__The problem__.
In the lines starting at the one containing "Экономичные отопительные котлы (76, 847)" and ending at the last line, change every "Kinga" to "Kalina". Give back only those lines, with nothing else altered.

__The input__.

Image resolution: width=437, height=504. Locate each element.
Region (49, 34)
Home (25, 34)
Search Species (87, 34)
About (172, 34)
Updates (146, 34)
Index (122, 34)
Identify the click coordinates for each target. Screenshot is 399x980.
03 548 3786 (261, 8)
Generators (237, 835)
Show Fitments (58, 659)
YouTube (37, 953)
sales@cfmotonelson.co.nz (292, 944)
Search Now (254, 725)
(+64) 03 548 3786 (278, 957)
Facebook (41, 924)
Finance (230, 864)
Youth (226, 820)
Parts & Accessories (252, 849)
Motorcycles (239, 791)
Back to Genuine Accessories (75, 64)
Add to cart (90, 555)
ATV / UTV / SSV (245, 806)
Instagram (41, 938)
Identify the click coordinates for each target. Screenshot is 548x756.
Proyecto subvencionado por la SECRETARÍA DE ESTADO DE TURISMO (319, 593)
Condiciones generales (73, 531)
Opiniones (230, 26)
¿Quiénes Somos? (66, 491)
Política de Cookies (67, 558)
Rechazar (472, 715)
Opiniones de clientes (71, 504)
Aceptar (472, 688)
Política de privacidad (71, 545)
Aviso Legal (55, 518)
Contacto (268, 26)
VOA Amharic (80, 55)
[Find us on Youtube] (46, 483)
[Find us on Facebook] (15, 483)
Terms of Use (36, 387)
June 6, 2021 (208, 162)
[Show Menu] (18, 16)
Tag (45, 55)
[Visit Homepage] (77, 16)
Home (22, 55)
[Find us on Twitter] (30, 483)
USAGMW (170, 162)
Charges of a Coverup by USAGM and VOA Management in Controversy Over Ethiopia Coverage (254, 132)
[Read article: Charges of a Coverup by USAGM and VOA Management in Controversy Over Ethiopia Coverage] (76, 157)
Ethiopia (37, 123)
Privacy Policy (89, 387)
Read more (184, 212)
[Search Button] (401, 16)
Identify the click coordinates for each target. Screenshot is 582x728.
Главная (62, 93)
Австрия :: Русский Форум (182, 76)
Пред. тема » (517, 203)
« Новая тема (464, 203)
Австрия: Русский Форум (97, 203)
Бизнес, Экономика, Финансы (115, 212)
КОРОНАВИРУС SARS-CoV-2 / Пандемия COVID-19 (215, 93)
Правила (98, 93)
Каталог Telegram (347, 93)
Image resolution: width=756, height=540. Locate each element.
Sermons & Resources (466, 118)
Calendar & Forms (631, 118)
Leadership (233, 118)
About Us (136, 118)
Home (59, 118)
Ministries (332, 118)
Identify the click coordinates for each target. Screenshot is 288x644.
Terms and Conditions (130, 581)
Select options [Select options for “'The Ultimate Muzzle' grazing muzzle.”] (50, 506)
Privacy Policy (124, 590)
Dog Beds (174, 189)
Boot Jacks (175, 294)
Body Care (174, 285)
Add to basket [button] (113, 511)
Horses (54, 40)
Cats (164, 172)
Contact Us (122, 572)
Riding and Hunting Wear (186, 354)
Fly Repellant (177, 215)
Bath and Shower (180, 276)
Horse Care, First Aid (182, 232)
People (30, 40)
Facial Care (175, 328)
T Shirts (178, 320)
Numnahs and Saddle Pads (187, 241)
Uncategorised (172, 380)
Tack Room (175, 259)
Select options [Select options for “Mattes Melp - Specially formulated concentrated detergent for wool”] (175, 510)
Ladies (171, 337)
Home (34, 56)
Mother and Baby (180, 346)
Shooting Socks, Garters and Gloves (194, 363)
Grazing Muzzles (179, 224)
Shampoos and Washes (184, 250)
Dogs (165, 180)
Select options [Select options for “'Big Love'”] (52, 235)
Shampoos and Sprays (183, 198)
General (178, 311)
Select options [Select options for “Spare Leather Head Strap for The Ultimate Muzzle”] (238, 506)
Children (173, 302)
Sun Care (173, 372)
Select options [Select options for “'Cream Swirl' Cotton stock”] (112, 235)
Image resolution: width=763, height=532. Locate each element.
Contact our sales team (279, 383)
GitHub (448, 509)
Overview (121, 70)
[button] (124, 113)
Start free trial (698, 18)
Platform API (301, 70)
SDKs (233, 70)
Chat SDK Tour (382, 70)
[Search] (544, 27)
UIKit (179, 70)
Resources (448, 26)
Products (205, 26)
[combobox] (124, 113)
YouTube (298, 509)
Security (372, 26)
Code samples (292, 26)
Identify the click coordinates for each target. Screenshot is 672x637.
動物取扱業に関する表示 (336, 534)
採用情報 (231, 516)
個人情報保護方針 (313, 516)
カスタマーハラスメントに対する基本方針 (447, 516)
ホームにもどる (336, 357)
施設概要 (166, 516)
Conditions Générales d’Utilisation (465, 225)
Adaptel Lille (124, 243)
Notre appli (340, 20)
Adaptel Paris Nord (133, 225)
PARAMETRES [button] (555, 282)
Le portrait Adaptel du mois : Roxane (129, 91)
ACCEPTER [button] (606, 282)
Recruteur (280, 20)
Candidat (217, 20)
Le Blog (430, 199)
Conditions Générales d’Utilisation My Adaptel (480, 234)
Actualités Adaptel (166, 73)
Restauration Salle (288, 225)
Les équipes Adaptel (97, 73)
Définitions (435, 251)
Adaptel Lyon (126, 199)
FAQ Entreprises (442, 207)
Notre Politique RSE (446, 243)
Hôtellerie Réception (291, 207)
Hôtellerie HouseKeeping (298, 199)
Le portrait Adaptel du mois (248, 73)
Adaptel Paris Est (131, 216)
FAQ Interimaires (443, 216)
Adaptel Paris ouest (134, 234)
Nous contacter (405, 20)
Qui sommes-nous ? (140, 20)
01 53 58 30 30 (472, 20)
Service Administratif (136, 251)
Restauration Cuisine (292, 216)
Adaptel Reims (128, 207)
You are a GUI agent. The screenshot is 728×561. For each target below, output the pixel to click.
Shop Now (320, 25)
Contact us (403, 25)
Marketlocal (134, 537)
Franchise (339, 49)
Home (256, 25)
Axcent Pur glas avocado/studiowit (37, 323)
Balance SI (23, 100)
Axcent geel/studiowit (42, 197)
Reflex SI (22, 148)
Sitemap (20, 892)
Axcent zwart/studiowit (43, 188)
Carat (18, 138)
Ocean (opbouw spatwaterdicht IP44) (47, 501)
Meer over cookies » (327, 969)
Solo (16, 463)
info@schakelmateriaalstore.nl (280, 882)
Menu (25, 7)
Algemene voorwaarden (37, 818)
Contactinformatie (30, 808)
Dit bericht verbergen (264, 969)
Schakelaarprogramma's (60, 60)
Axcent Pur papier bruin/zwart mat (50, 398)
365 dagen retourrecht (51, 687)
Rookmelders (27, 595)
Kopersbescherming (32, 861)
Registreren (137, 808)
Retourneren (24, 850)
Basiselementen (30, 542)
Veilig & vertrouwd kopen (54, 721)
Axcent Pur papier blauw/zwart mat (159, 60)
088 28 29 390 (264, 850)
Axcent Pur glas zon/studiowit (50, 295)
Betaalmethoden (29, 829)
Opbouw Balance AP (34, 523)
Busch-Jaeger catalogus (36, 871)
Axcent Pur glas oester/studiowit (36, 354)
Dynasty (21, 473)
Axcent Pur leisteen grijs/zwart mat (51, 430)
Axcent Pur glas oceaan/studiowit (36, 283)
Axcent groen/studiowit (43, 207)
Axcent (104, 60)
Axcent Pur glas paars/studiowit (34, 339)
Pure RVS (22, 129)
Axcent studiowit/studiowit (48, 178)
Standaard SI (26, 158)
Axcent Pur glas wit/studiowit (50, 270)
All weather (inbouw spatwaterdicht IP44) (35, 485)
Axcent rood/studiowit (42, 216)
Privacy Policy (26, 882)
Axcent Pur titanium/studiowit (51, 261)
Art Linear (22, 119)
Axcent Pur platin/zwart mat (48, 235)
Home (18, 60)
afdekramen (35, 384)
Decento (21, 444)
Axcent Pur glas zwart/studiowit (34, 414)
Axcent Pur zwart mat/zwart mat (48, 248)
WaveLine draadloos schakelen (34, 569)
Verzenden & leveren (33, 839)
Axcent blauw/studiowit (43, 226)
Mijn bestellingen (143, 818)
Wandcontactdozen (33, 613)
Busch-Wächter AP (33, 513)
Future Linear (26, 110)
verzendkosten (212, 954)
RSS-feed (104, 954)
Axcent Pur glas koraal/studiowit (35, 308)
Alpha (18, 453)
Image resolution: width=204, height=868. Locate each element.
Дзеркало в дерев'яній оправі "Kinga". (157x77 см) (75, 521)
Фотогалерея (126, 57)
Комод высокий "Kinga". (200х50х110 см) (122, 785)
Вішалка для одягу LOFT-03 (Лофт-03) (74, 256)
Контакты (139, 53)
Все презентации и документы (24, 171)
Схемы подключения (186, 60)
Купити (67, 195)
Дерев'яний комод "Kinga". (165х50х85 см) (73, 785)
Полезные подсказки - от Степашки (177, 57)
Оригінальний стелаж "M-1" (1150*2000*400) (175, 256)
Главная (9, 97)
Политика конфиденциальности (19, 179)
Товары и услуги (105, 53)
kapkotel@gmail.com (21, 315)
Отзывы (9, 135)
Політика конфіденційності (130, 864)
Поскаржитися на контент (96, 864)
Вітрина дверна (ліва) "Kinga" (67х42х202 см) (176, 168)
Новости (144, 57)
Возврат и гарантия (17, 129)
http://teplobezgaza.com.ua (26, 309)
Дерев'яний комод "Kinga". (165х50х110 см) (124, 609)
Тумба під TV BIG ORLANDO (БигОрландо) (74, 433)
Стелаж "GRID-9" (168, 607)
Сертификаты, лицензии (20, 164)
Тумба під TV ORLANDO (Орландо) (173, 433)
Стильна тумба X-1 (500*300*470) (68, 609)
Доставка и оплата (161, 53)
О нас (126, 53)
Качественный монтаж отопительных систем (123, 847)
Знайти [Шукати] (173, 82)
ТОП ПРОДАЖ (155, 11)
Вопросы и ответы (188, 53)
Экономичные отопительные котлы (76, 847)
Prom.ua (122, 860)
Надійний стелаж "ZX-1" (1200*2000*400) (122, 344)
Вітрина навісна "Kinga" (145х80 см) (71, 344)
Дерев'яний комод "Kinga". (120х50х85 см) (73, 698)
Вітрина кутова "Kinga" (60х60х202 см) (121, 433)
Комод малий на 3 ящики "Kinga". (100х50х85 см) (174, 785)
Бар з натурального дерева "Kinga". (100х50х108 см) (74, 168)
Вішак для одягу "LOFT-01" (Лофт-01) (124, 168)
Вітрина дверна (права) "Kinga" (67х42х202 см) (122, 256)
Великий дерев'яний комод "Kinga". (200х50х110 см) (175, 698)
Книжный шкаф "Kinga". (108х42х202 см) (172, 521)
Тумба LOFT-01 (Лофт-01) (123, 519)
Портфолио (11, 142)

__The completed task__.
Экономичные отопительные котлы (76, 847)
Prom.ua (122, 860)
Надійний стелаж "ZX-1" (1200*2000*400) (122, 344)
Вітрина навісна "Kalina" (145х80 см) (71, 344)
Дерев'яний комод "Kalina". (120х50х85 см) (73, 698)
Вітрина кутова "Kalina" (60х60х202 см) (121, 433)
Комод малий на 3 ящики "Kalina". (100х50х85 см) (174, 785)
Бар з натурального дерева "Kalina". (100х50х108 см) (74, 168)
Вішак для одягу "LOFT-01" (Лофт-01) (124, 168)
Вітрина дверна (права) "Kalina" (67х42х202 см) (122, 256)
Великий дерев'яний комод "Kalina". (200х50х110 см) (175, 698)
Книжный шкаф "Kalina". (108х42х202 см) (172, 521)
Тумба LOFT-01 (Лофт-01) (123, 519)
Портфолио (11, 142)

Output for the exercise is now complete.